Grief seems to span all of the emotions, more than I realized. I have laughed so hard. Found myself crying before my brain can even process the moment. When I talk about that moment she died, I can't describe the physiological emotion I feel inside me. It's like explaining the moment my children were born and that specific moment they emerged from my body. It's the most raw, vulnerable human experience I've ever been a part of having, and looking into my mother's eyes when she died...I will never forget that sensation and feeling. I am changed forever.

I feared it would feel like an ugliness, a sadness that rotted who I was and how I saw the world. And perhaps there might be moments like that popping up along the way. But what I felt most strongly, most irrevocably, is that I need to send myself out into the world to pass on the goodness. That who my mom was, and how much she gave to other people, somehow absorbed into me. That I've seen where we're heading. That finality of the last breath. What happened in her eyes. I will never be the same.

We were at the store and I saw two pictures that came in a pair. One said, "Live Every Moment." The other said, "Love Without Words." They were the thesis statements for what I felt in watching her die, so I bought them even though I don't know where I'll put them. That absolutely primal love that I felt for my mom, kissing her brow and squeezing her hand as the machinery of her body shut down. The only words I could say were how much I loved her. And "sweet mommy, sweet mommy" over and over. Just crying and crying. How intensely I needed to cry, not from fear or sadness, even...but this incredible sense of the power of the moment.
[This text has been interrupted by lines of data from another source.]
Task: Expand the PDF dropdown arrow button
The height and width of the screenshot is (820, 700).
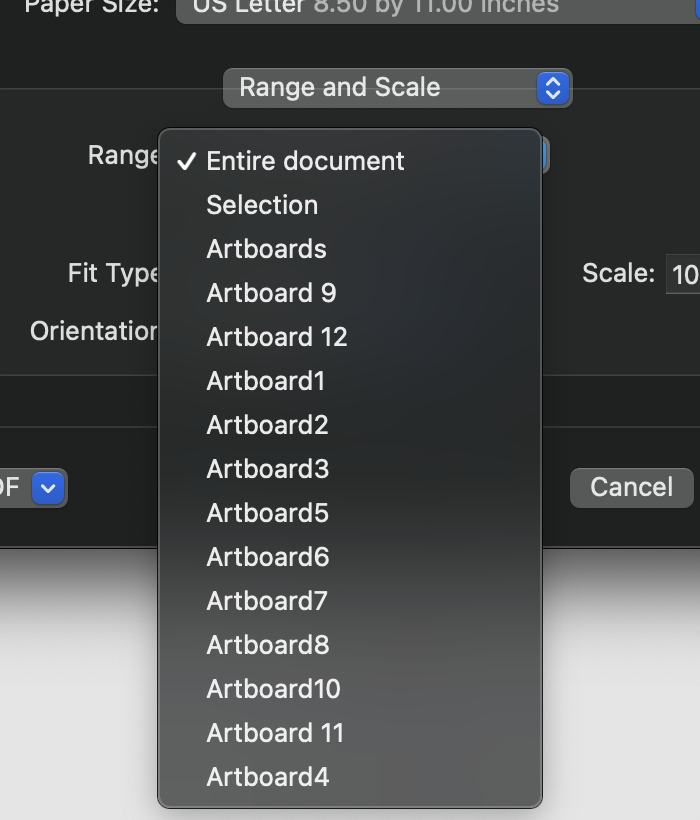Action: tap(48, 488)
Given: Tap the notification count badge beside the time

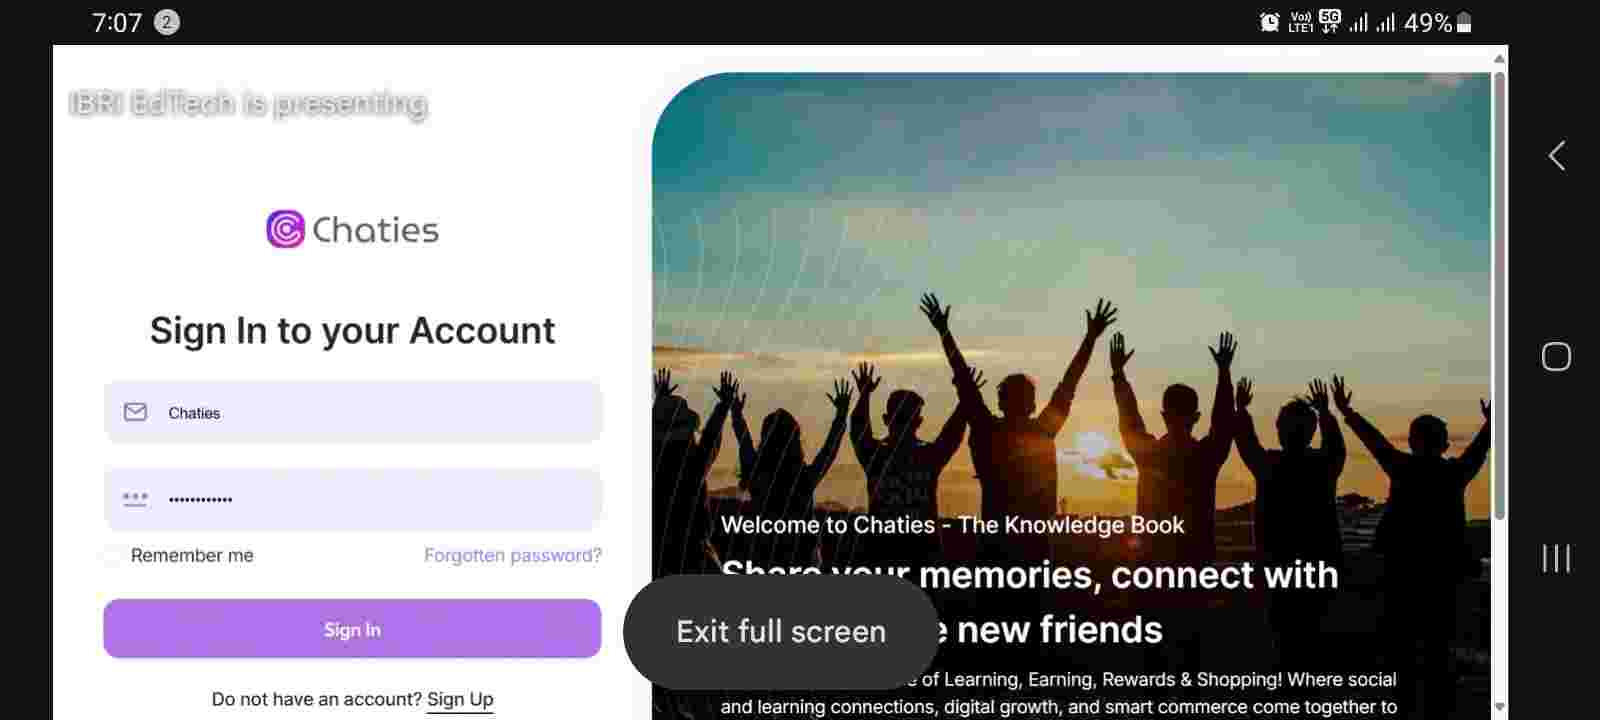Looking at the screenshot, I should [167, 22].
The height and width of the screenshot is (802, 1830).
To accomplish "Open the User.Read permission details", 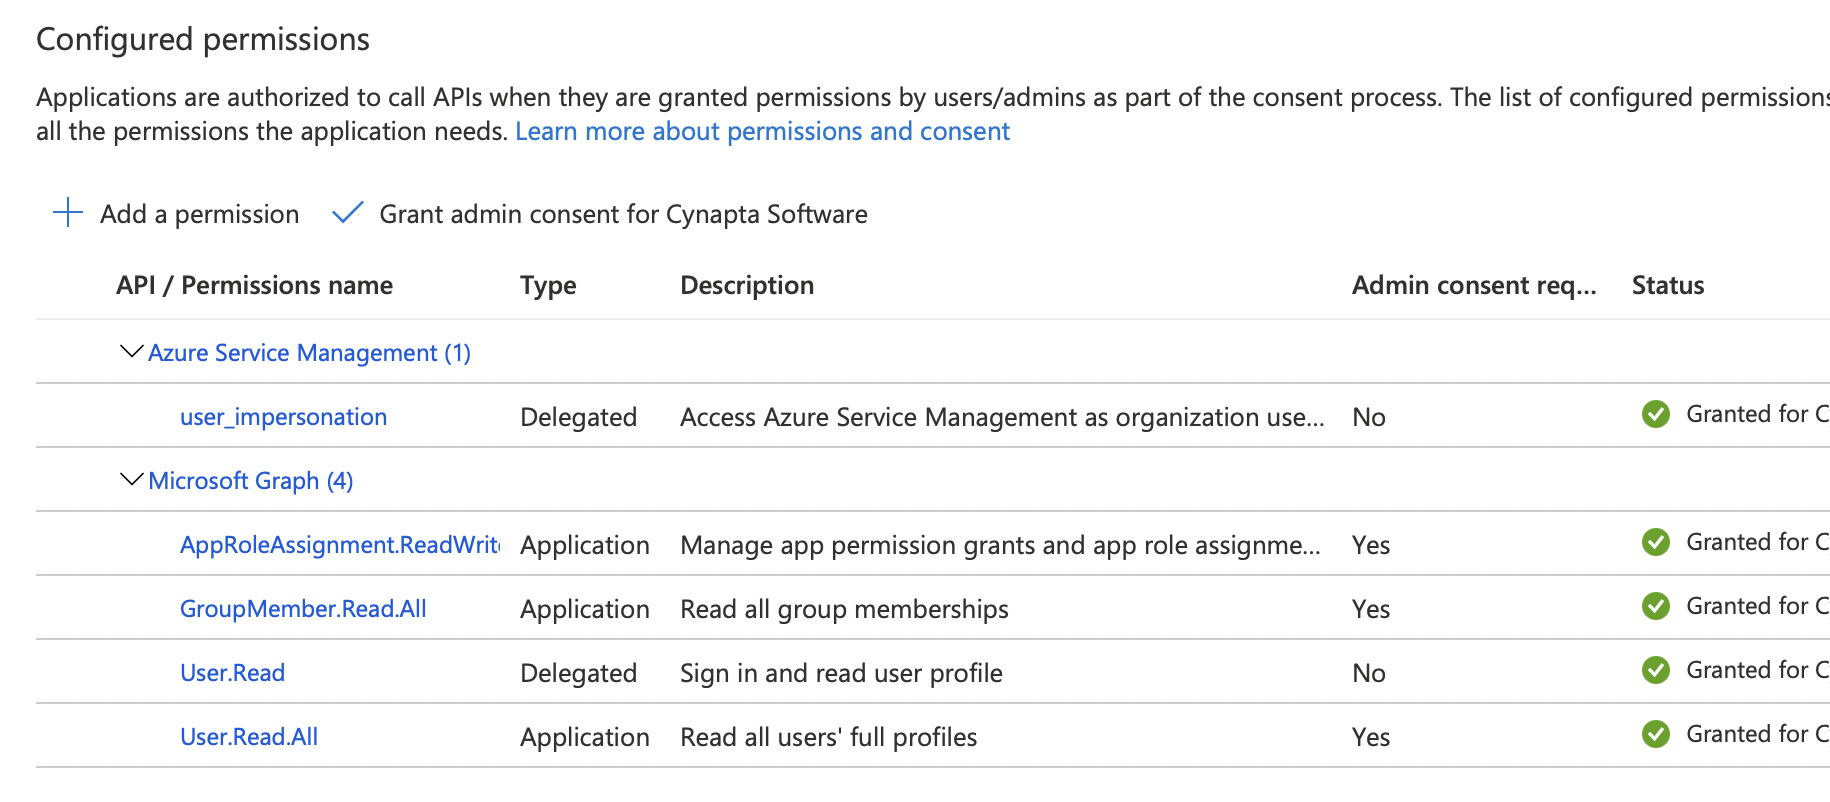I will pyautogui.click(x=232, y=673).
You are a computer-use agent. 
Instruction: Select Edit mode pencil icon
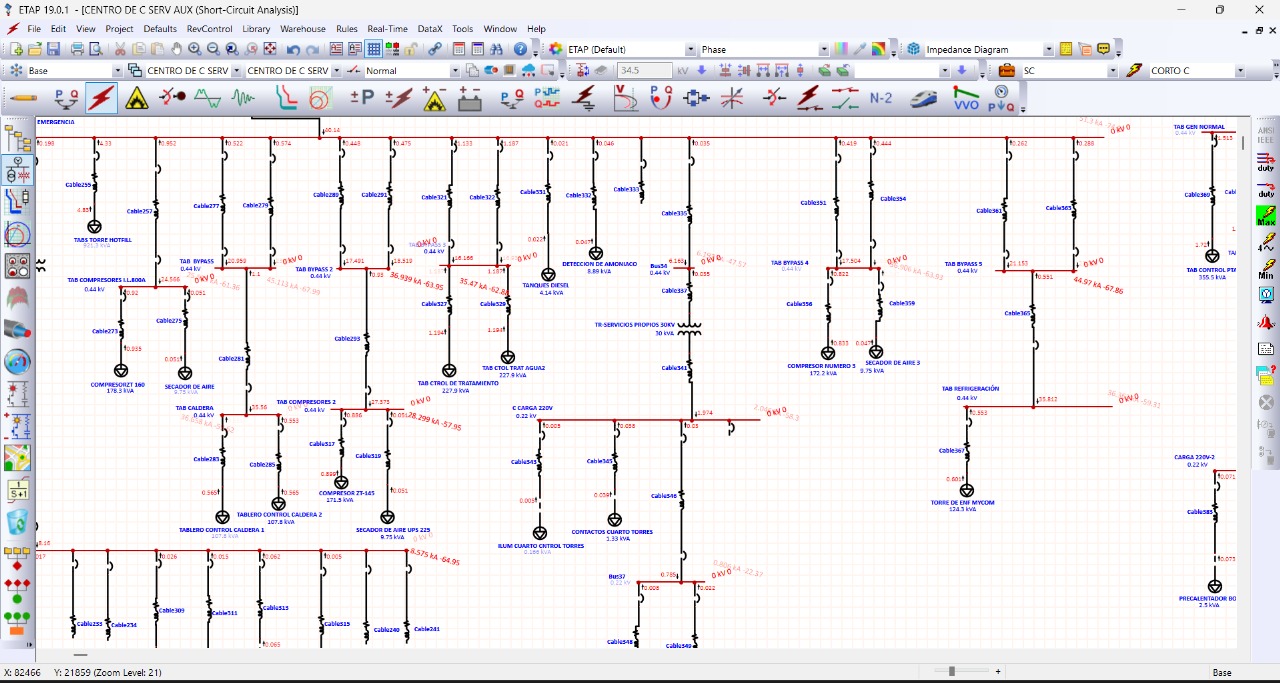click(x=22, y=98)
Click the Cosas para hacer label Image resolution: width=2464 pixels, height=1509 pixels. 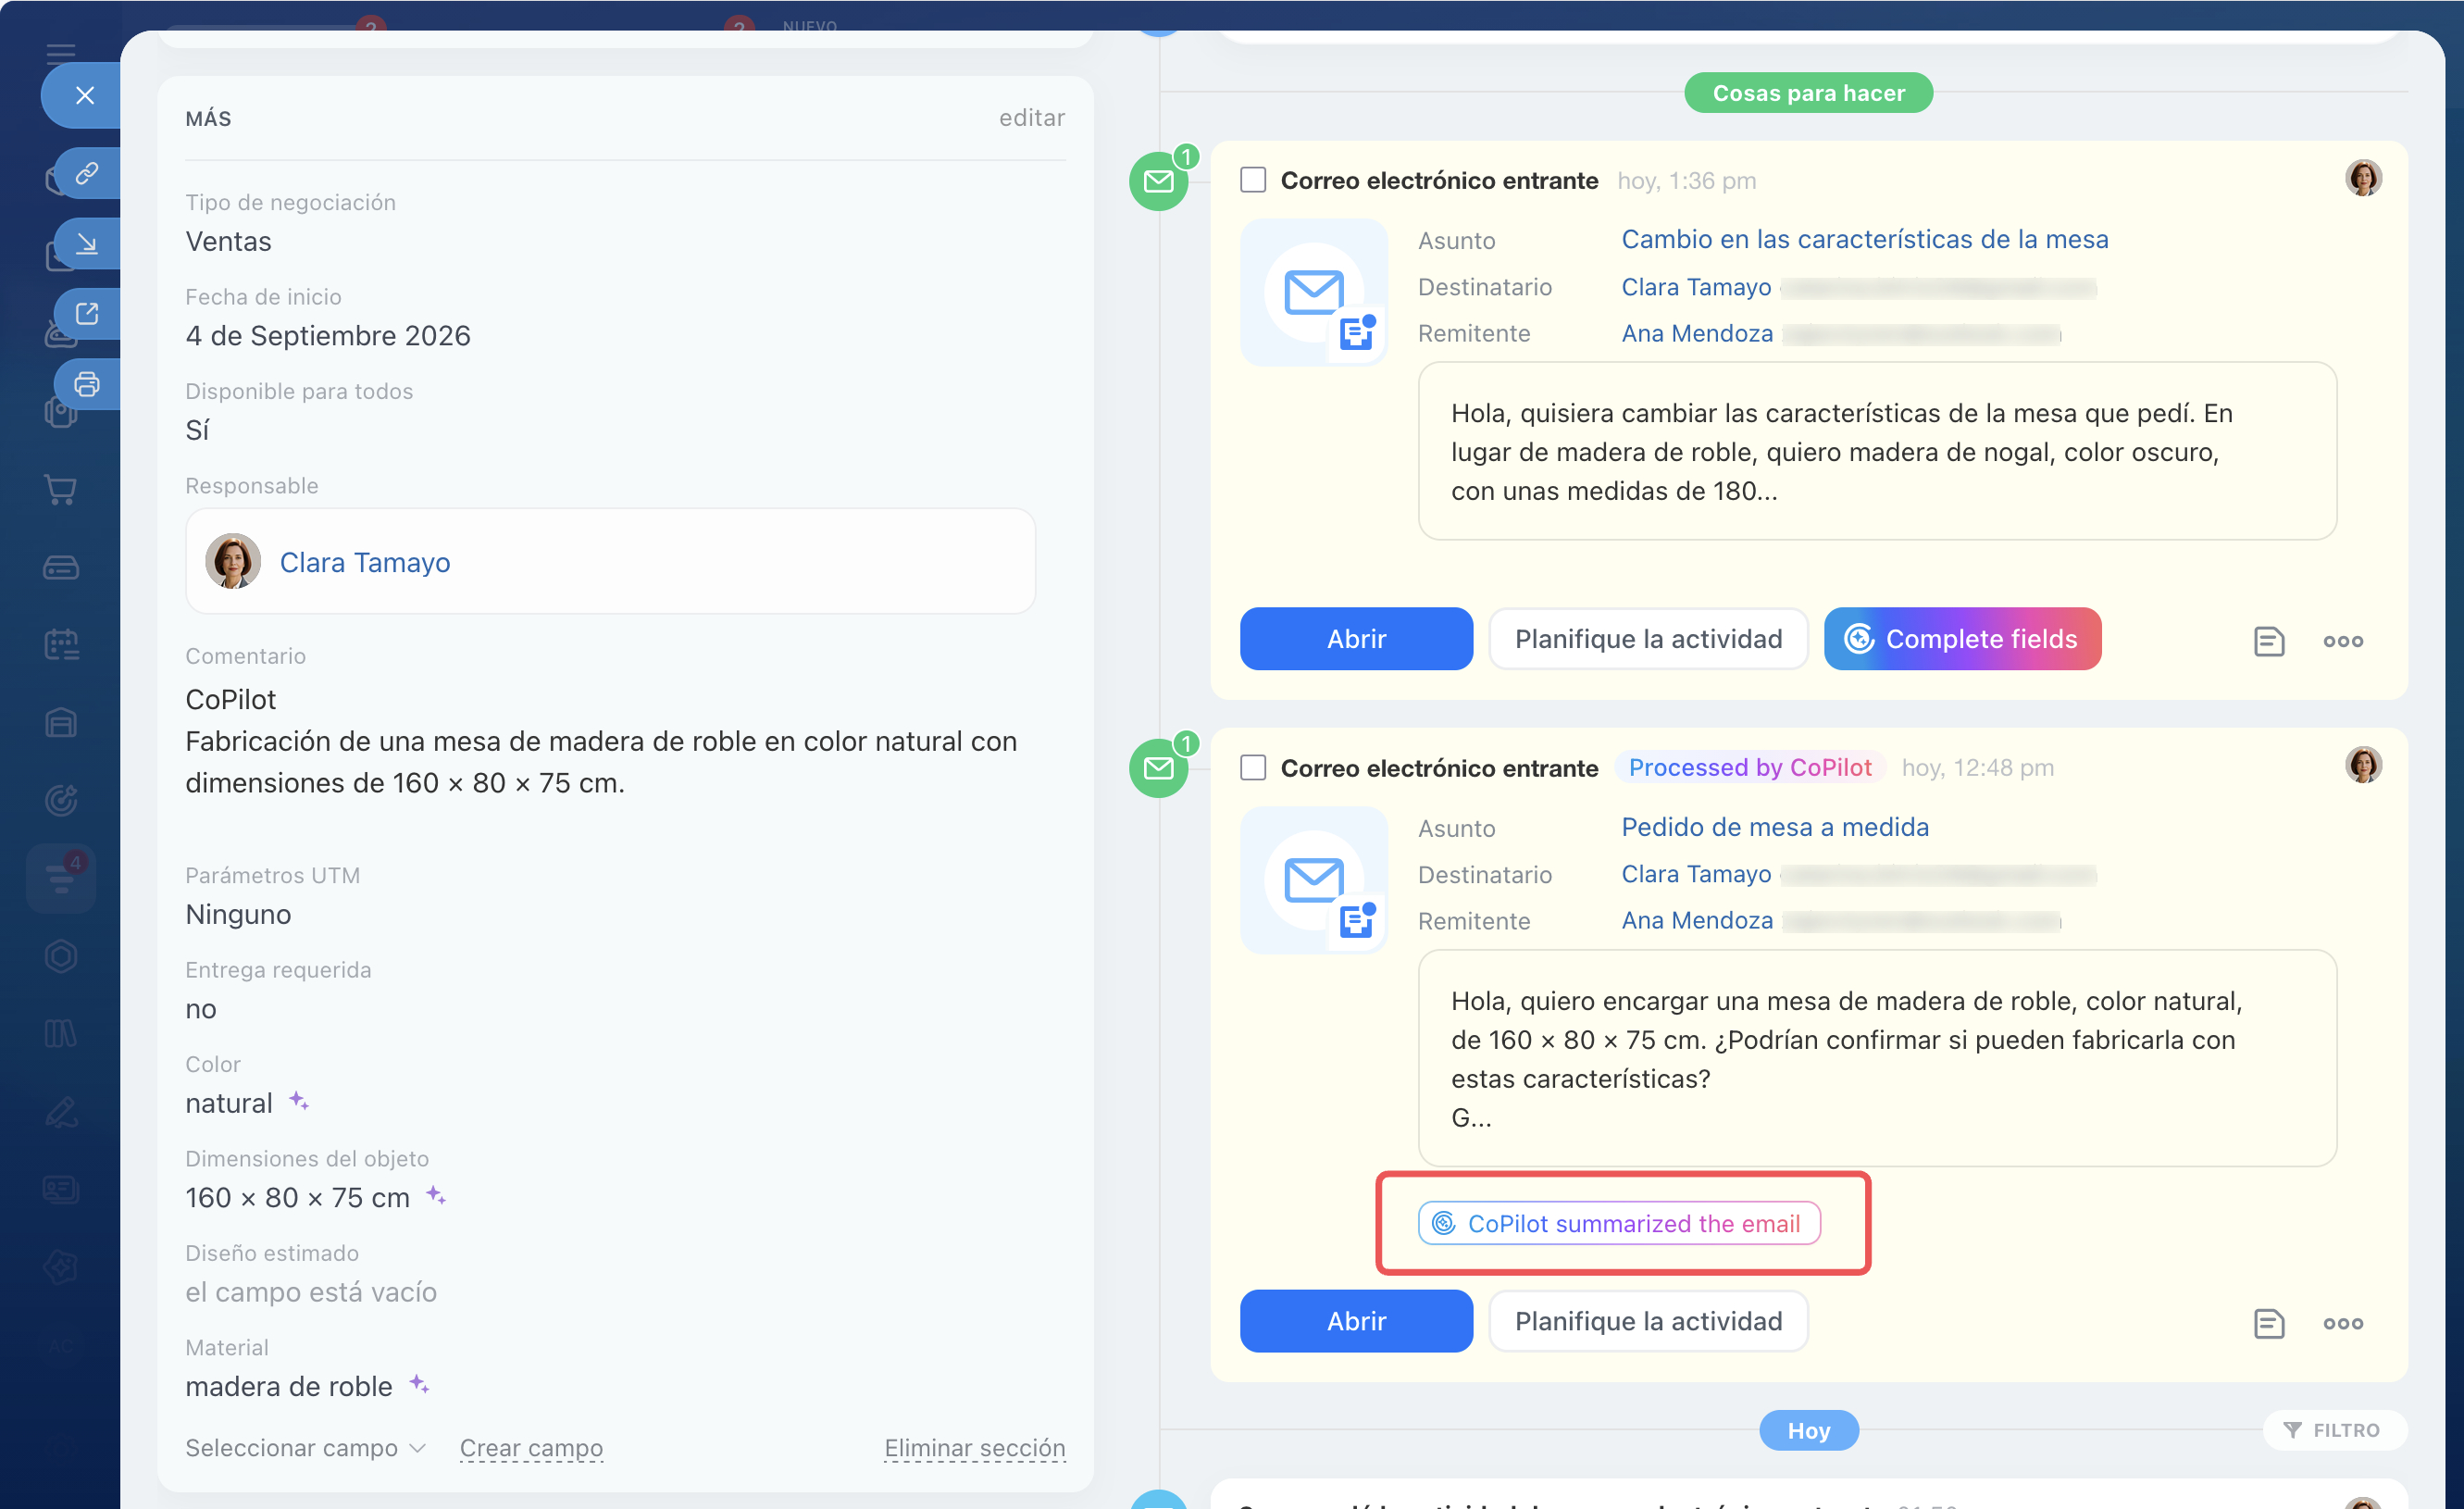(x=1808, y=93)
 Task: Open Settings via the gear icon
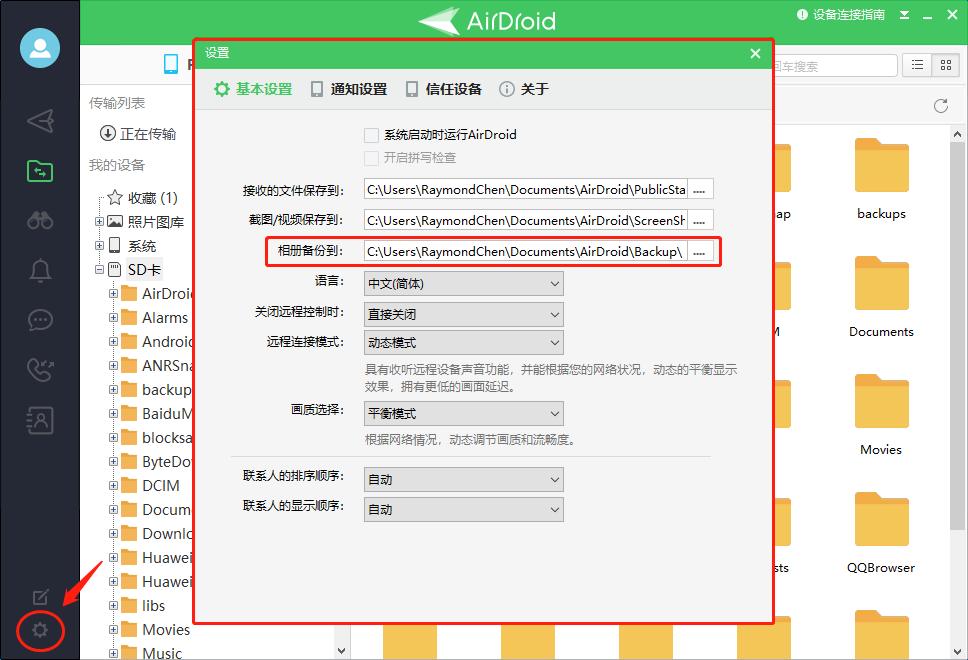click(x=38, y=631)
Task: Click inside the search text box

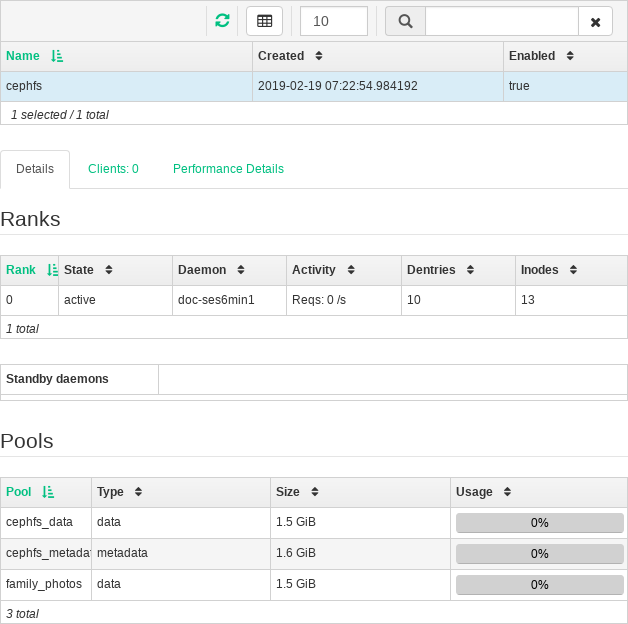Action: click(501, 21)
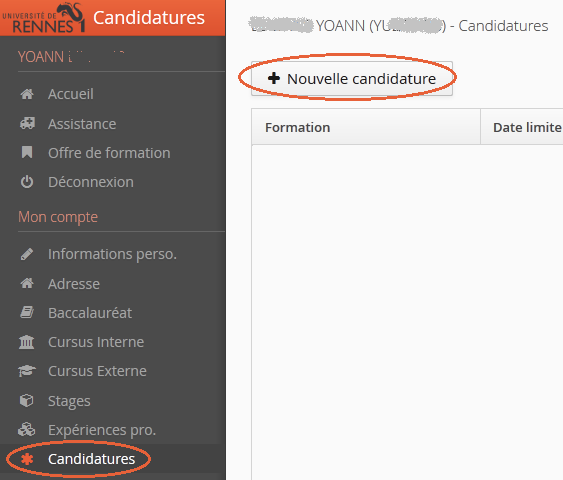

I walked out of the room after she died, with this bewilderment that there were people just standing around talking. Like it was any old moment! Like it was any old day. Didn't they know I just watched my mother die? That this was perhaps the most significant moment ever? I came home and curled up in the bathtub, Steve sitting next to me outside the tub as I talked and cried. I told him I wanted to walk up to people in the supermarket, the gas station and say: Have you ever watched somebody die? When you've seen the most pure side of humanity, death or birth, it simplifies things. All that matters is those persons you love. The persons you'd want in your first or last moments of life. What happens in between is just about making sure that moment is a positive one. That it can be a moment of peace.